» Task requirements
a) In the ILO labour market update, what does Ryder say has destabilized the job market despite the tentative signs of recovery at the end of last year? Answer in one to three sentences.
b) For each statement, say whether the ILO labour market update supports it, and quote the words from the update that decide it: (i) There are 112 million fewer full-time jobs today than before the pandemic. (ii) The full impact of the Russian invasion is already clear. (iii) The number of hours worked globally rose in the first quarter of 2022.
c) Continue the ILO labour market update from its last sentence.

In its latest update on the world of work, International Labour Organization Director-General Guy Ryder said that although there had been “tentative signs of recovery in the final months of last year, with global employment returning to higher levels in industrialised nations”, rising food and fuel prices and financial turbulence have destabilised the job market.
The impact of these problems “will be devastating and could translate into social and political dislocation”, Ryder insisted.
Global supply chain disruption has also been made worse by the war in Ukraine, the ILO chief continued, noting that the full impact of the Russian invasion is unlikely to come into focus for many months yet – although the conflict is already affecting labour markets in Ukraine and beyond.
“To a great extent this nascent labour market recovery has stalled, or gone into reverse,” Ryder told journalists in Geneva.
“In some, the recovery is in trouble. For example, in the last quarter of 2021 we saw significant gains in the number of hours worked globally. But in the first quarter of 2022, the number of hours fell again; it fell significantly.”
According to ILO, there are 112 million fewer full-time jobs today than there were before the pandemic.
Less industrialised economies suffered setbacks in the first quarter of the year with available fulltime jobs down between 3.6 and 5.7 per cent, compared to pre-crisis levels.
“These diverging trends are likely to worsen in the second quarter of 2022,” ILO said, noting that some developing countries were being held back by tough fiscal rules and high debt repayment requirements that the UN Secretary-General has insisted need reforming for an equitable global recovery.

» Pixel coordinate grounding data
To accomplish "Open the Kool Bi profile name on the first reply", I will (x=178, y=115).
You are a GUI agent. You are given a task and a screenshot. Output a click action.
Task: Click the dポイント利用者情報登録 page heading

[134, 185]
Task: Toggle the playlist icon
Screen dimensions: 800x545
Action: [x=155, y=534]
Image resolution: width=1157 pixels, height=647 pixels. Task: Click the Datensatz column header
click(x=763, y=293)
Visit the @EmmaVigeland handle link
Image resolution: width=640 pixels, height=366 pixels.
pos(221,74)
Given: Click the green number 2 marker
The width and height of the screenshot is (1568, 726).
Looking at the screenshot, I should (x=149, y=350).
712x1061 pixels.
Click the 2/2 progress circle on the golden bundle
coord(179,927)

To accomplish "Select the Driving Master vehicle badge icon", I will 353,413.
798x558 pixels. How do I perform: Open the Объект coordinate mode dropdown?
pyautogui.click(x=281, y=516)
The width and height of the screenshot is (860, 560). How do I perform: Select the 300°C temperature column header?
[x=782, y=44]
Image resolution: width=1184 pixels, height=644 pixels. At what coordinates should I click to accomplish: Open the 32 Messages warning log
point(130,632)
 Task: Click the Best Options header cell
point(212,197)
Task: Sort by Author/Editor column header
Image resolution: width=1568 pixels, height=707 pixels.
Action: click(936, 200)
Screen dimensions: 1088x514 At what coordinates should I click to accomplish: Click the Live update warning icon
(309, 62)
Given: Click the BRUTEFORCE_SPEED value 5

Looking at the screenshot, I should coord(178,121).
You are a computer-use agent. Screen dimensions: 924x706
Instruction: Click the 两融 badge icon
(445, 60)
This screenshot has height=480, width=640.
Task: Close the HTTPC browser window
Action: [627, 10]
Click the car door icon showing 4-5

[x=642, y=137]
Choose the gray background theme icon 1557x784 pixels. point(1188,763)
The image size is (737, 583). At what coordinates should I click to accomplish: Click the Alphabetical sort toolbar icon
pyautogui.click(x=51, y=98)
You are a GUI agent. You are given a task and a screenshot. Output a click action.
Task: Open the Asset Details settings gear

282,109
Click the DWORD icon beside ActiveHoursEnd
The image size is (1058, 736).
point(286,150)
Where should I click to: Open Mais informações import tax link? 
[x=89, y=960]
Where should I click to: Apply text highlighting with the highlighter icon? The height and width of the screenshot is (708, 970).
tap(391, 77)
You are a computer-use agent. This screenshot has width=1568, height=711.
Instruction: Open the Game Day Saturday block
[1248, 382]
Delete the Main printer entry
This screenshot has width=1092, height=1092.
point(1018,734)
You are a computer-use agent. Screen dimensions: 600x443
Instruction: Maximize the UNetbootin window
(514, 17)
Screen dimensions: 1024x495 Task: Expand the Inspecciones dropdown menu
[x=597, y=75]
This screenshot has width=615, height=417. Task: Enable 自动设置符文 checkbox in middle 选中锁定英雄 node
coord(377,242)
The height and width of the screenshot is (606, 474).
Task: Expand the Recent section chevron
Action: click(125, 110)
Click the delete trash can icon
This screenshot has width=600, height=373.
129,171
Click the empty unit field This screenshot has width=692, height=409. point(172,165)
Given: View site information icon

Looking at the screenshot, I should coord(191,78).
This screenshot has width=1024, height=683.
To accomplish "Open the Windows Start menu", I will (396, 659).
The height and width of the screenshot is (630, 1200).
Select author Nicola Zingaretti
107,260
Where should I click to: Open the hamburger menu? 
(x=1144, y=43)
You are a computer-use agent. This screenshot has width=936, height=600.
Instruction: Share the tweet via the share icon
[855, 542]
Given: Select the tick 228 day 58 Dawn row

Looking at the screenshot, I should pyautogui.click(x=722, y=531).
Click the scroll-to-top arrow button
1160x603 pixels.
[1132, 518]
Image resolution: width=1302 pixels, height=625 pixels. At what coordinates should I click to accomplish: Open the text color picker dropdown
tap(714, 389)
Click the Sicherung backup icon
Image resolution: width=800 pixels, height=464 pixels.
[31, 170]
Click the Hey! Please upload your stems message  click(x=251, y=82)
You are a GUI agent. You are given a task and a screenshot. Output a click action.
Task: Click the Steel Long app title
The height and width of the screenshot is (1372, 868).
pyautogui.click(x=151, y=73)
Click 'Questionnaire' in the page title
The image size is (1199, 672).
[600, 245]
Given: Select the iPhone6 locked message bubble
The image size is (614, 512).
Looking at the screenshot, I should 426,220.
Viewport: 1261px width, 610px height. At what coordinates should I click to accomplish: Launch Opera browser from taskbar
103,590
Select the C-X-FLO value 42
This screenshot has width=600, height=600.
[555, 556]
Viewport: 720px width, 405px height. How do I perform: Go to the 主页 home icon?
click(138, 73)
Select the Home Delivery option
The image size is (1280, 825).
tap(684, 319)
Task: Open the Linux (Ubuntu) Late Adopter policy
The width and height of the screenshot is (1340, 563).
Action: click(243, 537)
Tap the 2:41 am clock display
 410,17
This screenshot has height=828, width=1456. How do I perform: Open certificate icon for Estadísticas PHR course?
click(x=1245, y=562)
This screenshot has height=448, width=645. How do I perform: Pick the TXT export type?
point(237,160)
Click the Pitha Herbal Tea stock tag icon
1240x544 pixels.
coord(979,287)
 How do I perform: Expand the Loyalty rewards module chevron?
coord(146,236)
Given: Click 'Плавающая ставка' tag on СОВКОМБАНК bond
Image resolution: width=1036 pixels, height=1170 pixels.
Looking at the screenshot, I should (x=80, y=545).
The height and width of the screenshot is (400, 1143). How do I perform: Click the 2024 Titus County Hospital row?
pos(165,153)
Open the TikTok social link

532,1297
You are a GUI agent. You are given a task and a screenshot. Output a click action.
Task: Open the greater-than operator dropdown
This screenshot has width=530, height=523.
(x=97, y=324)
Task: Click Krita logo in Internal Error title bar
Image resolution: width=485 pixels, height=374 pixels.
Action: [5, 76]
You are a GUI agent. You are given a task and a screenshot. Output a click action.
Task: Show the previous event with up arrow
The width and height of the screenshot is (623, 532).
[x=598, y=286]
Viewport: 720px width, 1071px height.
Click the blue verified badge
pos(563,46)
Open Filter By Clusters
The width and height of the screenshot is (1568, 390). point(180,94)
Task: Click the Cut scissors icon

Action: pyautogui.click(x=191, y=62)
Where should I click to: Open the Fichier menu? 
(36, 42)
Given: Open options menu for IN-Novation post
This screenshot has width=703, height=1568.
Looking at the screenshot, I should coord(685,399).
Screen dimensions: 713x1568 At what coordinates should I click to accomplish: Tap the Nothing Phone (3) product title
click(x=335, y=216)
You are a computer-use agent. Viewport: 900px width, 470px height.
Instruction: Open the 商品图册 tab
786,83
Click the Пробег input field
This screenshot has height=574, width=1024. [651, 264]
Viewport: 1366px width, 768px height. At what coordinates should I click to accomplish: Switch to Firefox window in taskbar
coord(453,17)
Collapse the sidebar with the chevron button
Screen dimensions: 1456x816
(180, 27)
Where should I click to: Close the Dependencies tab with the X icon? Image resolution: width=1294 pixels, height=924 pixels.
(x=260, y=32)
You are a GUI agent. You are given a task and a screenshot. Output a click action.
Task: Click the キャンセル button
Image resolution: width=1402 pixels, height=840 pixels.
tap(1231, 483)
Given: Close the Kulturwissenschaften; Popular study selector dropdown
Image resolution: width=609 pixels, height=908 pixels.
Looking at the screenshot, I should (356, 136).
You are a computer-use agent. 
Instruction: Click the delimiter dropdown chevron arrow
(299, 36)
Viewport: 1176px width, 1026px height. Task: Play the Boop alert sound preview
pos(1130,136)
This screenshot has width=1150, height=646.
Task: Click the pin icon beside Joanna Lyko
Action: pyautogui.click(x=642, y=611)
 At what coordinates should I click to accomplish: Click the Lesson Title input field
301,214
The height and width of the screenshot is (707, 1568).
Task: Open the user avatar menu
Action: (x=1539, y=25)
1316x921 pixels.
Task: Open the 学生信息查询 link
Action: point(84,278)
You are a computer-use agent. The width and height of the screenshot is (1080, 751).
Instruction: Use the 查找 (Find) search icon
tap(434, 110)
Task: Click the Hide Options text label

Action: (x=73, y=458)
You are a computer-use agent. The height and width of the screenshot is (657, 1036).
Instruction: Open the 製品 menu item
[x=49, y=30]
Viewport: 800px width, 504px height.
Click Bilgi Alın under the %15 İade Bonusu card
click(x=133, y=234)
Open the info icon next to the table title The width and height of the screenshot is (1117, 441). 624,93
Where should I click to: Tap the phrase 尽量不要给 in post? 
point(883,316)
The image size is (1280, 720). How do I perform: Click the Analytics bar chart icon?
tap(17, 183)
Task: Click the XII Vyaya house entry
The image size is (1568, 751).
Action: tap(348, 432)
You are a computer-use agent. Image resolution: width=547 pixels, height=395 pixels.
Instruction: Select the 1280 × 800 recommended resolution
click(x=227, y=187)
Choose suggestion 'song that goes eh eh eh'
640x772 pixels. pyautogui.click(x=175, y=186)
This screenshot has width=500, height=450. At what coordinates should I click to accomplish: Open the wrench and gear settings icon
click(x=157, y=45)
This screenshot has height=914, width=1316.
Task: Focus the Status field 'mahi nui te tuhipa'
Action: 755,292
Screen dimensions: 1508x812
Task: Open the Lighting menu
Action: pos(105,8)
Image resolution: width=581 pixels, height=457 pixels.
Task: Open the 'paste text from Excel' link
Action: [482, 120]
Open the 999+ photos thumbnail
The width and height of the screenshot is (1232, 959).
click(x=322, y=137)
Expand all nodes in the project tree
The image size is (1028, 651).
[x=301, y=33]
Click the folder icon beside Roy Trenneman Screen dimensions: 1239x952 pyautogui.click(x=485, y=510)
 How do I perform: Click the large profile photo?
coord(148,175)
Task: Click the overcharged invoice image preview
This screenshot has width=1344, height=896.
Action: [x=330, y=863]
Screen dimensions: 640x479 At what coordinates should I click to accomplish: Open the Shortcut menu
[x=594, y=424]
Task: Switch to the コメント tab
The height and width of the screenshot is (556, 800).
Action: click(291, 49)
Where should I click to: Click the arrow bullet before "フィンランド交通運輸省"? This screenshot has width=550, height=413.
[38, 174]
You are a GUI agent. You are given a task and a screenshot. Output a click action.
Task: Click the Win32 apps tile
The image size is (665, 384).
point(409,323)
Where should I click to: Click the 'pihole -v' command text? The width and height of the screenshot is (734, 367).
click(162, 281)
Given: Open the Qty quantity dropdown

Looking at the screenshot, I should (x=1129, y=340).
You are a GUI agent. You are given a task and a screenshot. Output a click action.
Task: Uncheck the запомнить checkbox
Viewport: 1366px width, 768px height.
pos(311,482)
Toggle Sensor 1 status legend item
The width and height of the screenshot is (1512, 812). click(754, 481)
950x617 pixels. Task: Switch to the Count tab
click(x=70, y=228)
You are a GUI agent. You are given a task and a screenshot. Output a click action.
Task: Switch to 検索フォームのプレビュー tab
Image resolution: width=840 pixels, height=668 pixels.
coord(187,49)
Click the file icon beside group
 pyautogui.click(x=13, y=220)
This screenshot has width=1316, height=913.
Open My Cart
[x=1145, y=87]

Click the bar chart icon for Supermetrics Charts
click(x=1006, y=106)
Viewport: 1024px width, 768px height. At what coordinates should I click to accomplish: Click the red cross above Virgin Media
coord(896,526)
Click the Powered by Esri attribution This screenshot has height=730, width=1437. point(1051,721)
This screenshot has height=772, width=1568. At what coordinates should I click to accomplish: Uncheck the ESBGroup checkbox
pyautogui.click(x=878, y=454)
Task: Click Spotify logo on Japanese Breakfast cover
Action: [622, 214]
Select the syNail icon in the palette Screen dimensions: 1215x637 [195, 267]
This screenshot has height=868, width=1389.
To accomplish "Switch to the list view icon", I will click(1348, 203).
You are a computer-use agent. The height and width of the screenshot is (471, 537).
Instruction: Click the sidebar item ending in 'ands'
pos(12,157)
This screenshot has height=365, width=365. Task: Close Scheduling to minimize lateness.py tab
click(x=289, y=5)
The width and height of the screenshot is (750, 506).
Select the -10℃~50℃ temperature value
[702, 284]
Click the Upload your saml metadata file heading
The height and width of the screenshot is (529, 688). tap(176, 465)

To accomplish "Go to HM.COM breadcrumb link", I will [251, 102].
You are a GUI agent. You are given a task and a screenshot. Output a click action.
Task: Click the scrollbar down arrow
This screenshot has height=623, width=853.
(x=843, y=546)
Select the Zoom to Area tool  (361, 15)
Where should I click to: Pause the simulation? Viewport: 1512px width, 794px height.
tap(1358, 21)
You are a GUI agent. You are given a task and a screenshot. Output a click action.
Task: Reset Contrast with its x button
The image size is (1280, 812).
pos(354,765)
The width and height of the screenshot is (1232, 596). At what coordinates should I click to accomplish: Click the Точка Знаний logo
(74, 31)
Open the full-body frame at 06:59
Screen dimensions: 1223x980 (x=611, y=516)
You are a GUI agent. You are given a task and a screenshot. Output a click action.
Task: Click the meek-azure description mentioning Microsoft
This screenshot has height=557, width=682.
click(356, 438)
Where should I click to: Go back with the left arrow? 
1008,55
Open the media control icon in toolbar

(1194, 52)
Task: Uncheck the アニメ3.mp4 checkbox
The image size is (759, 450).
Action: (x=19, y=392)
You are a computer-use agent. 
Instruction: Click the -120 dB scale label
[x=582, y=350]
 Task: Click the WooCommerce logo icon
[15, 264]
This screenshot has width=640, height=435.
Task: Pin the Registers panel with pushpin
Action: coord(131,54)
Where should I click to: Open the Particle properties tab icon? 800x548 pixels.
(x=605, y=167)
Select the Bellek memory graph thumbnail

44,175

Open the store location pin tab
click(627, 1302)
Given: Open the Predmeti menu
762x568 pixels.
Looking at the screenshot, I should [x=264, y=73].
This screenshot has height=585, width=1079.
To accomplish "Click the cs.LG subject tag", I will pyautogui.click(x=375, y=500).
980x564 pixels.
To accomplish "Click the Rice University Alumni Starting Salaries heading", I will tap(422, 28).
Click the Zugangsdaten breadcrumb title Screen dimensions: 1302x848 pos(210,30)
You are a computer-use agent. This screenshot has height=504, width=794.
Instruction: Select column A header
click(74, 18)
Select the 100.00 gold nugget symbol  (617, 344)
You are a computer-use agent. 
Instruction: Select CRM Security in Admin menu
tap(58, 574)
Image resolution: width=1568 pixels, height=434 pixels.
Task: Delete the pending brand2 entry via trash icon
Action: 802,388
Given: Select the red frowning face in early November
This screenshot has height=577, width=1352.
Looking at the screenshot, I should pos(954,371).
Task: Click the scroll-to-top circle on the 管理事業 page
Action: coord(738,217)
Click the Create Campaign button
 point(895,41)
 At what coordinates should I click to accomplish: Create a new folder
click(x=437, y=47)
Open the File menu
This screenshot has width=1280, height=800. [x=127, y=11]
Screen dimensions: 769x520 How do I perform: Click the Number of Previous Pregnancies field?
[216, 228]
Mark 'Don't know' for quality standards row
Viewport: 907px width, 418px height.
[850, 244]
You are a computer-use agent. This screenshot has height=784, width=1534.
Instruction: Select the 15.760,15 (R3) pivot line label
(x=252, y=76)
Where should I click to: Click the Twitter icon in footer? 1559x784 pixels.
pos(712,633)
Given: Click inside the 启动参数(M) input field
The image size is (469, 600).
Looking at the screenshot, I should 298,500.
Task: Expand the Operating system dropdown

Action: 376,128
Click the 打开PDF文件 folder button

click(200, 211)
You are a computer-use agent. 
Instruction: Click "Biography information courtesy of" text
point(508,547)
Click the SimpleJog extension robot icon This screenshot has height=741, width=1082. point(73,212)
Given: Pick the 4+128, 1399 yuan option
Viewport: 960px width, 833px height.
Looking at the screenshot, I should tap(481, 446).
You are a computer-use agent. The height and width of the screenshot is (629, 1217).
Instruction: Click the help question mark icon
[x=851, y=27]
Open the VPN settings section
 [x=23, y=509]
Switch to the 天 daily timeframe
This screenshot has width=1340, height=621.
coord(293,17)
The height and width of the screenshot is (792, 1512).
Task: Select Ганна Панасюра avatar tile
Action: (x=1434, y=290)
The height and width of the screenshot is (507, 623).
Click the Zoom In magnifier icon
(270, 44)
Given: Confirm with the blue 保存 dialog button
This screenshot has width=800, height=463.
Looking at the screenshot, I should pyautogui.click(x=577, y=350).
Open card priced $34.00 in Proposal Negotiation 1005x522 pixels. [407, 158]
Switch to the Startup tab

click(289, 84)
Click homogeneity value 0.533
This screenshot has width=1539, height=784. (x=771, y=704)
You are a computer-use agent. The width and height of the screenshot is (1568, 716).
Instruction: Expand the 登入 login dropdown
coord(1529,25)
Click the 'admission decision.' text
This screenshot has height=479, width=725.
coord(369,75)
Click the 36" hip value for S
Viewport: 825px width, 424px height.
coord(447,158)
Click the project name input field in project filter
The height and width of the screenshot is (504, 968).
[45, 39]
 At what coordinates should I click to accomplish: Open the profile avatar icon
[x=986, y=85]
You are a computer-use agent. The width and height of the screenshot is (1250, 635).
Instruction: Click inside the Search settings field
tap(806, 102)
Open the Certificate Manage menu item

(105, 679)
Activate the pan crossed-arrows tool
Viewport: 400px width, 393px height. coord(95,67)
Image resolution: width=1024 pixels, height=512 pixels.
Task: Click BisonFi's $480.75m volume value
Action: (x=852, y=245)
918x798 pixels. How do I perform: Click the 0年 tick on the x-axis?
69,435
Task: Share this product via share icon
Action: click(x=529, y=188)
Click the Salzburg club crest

» Expected outputs
a) Rising food and fuel prices and financial turbulence have destabilized the job market. The war in Ukraine has also made global supply chain disruption worse.

b)
(i) Yes: "there are 112 million fewer full-time jobs today than there were before the pandemic."
(ii) No: "the full impact of the Russian invasion is unlikely to come into focus for many months yet."
(iii) No: "But in the first quarter of 2022, the number of hours fell again; it fell significantly."

c)
Other key findings from the UN labour agency underscored that many workers are still suffering the impact of the coronavirus pandemic, more than two years after it started.
ILO’s Monitor on the World of Work also found that for the majority, incomes have not yet recovered, and in 2021, three in five workers lived in countries where their pay remained below what they earned in the last quarter of 2019.
Women have also been the hardest-hit by the pandemic — especially in low and middle-income countries — the UN agency added, pointing to a 0.7 per cent increase in the number of hours worked by men compared to women, in the first quarter of 2022, measured against hours worked before the global health emergency.
Poor households and small businesses in the informal economy are also “badly hurting” because of the fallout of COVID-19 and the increase in food and commodity prices, that have been caused by disruptions in production and trade exacerbated by the Ukraine crisis, the ILO Monitor explained.